Background: Cancer-associated fibroblasts (CAFs) play critical roles in tumor growth, angiogenesis, metastasis, and therapy resistance. This study aimed to investigate the characteristics of CAFs in gastric cancer (GC) and develop a CAF-based risk signature for predicting the prognosis of GC patients.
Methods: Single-cell RNA sequencing (scRNA-seq) data were obtained from the GEO database. The data related to the survival prognosis of gastric cancer patients is derived from TCGA. The scRNA-seq data were analyzed using the Seurat R package, resulting in the identification of CAF clusters based on characteristic markers. Subsequent differential expression analysis was performed on the TCGA dataset to identify genes exhibiting differential expression (DEGs) between normal and tumor samples. Pearson correlation analysis was then utilized to uncover DEGs correlated with CAF clusters, followed by univariate Cox regression analysis to identify prognostic genes associated with CAFs. Lasso regression was applied to construct a risk signature based on these prognostic CAF-related genes. Lastly, a comprehensive scoring model, integrating the risk signature and clinicopathological characteristics, was meticulously developed.

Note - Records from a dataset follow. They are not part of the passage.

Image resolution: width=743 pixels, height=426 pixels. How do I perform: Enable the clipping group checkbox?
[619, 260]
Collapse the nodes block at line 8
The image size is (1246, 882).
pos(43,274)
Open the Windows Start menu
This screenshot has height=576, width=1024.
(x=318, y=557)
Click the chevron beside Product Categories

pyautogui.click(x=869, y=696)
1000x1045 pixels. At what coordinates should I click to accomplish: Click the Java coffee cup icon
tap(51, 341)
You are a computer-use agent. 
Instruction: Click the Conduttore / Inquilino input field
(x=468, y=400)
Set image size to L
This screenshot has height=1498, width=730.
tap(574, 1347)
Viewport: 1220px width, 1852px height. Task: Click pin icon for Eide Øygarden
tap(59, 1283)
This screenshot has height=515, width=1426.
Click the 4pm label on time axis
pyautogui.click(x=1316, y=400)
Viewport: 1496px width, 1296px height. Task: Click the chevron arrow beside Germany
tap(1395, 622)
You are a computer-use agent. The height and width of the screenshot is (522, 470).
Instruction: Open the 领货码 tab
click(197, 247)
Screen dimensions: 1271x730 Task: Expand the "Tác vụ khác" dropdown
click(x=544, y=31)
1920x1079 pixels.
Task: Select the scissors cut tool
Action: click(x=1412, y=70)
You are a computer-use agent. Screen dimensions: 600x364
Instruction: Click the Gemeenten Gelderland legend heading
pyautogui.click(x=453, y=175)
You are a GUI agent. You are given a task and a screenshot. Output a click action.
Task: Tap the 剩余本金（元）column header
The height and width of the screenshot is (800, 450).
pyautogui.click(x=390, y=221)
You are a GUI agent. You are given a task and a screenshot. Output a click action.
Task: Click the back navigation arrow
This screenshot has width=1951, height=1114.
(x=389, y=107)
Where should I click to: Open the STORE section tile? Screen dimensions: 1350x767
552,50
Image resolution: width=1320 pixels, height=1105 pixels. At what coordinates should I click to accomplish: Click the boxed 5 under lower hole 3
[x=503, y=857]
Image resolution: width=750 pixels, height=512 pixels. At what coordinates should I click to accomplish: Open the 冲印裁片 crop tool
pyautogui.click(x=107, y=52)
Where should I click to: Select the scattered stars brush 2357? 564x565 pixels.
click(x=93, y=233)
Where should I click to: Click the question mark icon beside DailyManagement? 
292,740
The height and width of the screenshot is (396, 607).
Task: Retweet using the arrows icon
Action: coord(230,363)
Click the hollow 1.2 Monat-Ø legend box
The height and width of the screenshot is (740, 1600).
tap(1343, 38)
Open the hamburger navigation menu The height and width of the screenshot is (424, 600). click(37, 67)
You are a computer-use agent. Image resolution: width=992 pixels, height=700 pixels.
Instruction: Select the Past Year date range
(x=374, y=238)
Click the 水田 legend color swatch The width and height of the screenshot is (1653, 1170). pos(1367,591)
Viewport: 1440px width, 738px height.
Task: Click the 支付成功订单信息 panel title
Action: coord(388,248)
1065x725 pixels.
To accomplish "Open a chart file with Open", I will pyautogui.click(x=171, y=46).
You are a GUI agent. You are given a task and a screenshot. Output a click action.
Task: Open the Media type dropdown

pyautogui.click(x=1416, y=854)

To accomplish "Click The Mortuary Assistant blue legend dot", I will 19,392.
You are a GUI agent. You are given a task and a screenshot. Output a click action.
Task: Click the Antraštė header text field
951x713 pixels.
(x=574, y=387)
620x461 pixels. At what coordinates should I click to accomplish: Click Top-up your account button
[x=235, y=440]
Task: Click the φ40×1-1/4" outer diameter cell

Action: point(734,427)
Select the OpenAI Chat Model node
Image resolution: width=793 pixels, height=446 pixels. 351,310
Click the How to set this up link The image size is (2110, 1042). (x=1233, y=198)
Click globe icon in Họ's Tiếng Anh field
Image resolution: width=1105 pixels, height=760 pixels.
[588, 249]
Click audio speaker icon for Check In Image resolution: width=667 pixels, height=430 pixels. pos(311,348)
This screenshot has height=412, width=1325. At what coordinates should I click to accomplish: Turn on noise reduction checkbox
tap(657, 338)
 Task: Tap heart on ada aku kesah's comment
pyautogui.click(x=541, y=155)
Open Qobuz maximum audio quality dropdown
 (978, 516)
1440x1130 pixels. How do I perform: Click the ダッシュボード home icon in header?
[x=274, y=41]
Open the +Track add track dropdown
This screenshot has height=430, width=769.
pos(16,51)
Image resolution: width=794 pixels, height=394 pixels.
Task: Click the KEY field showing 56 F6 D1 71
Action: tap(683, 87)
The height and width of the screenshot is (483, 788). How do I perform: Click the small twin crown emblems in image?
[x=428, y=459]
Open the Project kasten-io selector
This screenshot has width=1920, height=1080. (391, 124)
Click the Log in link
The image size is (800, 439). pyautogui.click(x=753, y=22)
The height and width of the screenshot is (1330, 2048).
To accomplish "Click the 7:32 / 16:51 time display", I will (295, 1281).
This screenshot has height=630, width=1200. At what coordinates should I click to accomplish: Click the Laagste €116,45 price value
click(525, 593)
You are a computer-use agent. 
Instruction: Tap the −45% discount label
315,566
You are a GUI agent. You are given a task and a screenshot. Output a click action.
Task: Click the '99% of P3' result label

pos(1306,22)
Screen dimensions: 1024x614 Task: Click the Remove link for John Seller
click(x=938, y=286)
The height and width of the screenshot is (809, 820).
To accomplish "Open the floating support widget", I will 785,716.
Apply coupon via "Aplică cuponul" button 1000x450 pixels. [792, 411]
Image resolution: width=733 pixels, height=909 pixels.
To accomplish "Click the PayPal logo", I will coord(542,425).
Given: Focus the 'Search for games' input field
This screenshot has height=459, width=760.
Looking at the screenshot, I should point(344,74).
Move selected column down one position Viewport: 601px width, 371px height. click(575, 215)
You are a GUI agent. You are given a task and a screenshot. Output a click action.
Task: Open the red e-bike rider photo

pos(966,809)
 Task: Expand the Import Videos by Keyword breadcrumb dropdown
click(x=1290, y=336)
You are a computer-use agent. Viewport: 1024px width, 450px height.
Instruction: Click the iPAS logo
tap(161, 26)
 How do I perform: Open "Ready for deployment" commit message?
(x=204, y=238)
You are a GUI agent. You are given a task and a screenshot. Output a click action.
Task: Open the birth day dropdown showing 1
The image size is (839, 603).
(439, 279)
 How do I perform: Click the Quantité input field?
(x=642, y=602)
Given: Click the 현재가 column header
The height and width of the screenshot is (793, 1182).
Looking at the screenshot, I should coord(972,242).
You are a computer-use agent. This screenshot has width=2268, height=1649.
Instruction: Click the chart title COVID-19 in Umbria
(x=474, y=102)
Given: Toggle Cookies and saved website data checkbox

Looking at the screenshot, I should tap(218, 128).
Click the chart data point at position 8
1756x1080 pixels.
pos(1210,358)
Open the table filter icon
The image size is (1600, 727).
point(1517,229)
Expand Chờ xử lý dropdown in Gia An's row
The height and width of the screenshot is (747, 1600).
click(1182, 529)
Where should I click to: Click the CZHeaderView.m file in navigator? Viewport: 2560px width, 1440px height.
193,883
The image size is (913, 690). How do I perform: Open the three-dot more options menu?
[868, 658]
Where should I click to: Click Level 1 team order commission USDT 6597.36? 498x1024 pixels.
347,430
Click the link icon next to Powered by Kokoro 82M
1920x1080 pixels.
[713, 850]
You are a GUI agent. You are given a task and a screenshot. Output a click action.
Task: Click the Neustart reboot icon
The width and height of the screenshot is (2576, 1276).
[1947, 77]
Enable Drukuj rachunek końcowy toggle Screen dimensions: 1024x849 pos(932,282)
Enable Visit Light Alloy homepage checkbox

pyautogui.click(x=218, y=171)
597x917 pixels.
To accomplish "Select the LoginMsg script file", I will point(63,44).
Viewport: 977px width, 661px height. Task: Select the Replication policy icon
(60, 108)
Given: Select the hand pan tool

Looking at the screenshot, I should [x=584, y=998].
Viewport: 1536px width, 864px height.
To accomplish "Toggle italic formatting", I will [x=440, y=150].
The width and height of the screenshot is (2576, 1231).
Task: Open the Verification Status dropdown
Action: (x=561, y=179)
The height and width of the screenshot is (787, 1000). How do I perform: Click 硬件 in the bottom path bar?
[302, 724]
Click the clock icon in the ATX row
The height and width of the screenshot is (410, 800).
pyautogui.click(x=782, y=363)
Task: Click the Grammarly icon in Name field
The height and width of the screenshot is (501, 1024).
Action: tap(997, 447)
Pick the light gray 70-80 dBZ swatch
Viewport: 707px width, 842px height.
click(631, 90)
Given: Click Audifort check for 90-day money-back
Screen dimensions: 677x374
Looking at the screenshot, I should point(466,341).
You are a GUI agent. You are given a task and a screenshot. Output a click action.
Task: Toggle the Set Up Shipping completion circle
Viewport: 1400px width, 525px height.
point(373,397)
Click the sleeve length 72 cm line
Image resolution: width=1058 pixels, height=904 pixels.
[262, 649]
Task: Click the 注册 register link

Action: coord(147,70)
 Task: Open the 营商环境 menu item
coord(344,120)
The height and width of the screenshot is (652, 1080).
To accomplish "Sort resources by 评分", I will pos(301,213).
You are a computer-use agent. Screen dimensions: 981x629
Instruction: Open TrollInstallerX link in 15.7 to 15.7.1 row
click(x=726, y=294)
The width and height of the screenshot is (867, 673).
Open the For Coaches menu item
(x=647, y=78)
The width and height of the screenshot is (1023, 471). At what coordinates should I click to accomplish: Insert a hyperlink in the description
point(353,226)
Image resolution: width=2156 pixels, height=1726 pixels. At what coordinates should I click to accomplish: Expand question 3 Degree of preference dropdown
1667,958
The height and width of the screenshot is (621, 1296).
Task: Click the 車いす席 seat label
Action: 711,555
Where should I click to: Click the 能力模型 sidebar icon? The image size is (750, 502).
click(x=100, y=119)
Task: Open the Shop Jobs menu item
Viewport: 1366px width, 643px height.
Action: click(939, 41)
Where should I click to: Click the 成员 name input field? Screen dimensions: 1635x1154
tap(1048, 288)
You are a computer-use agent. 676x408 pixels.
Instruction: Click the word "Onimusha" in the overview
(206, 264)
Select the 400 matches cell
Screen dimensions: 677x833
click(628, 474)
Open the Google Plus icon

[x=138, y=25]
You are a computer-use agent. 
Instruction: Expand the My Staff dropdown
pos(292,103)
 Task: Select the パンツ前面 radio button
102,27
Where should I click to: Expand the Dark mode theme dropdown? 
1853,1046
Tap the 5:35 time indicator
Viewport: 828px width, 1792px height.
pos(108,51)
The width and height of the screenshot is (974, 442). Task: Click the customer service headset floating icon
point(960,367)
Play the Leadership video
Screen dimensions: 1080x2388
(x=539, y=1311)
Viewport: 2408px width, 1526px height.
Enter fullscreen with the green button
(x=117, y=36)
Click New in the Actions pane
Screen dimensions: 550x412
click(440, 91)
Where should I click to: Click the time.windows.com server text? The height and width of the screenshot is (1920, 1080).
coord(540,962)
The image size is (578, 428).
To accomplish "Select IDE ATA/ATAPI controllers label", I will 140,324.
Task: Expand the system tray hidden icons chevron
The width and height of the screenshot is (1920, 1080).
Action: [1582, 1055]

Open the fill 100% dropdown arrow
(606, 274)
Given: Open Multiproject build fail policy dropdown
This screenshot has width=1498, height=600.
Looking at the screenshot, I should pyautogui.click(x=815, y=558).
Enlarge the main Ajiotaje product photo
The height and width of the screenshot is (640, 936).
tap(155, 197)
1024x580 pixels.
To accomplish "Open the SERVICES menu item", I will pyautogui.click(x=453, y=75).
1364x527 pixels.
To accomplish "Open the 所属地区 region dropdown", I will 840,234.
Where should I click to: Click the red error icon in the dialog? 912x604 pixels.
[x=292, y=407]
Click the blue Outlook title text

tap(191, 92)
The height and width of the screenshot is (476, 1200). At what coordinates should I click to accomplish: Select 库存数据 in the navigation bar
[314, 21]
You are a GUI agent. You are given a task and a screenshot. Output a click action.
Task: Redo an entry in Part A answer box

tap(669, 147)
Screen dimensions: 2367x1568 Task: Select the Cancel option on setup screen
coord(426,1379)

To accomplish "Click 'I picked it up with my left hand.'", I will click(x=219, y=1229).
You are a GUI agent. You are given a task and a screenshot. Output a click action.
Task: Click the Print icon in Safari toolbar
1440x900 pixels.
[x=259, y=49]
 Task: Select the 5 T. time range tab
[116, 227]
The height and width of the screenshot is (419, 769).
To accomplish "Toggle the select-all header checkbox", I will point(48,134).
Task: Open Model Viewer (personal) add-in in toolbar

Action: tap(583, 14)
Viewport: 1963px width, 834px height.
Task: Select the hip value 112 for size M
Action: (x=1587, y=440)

Results: From the scRNA-seq data of gastric cancer (GC), six distinct clusters of cancer-associated fibroblasts (CAFs) were delineated, among which five clusters exhibited significant associations with GC prognosis. A total of 557 differentially expressed genes (DEGs) were identified that showed strong correlations with these CAF clusters. From this set, a refined risk signature comprising six key genes was derived. These pivotal genes were predominantly implicated in 39 biological pathways, encompassing crucial processes such as angiogenesis, apoptosis, and hypoxia. Notably, the risk signature demonstrated notable correlations with stromal and immune scores, as well as specific immune cell types. Furthermore, multivariate analysis underscored the independent prognostic role of the risk signature in GC, showcasing its potential for predicting outcomes of immunotherapy. The integration of the stage with the CAF-based risk signature yielded a novel scoring model with robust predictive performance and reliability in prognosticating GC outcomes.
Conclusion: The CAF-derived risk signature emerges as a potent prognostic tool for GC, offering valuable insights into the intricate landscape of CAFs within the tumor microenvironment. Such comprehensive profiling may hold promise in guiding personalized immunotherapeutic strategies and refining treatment modalities for GC.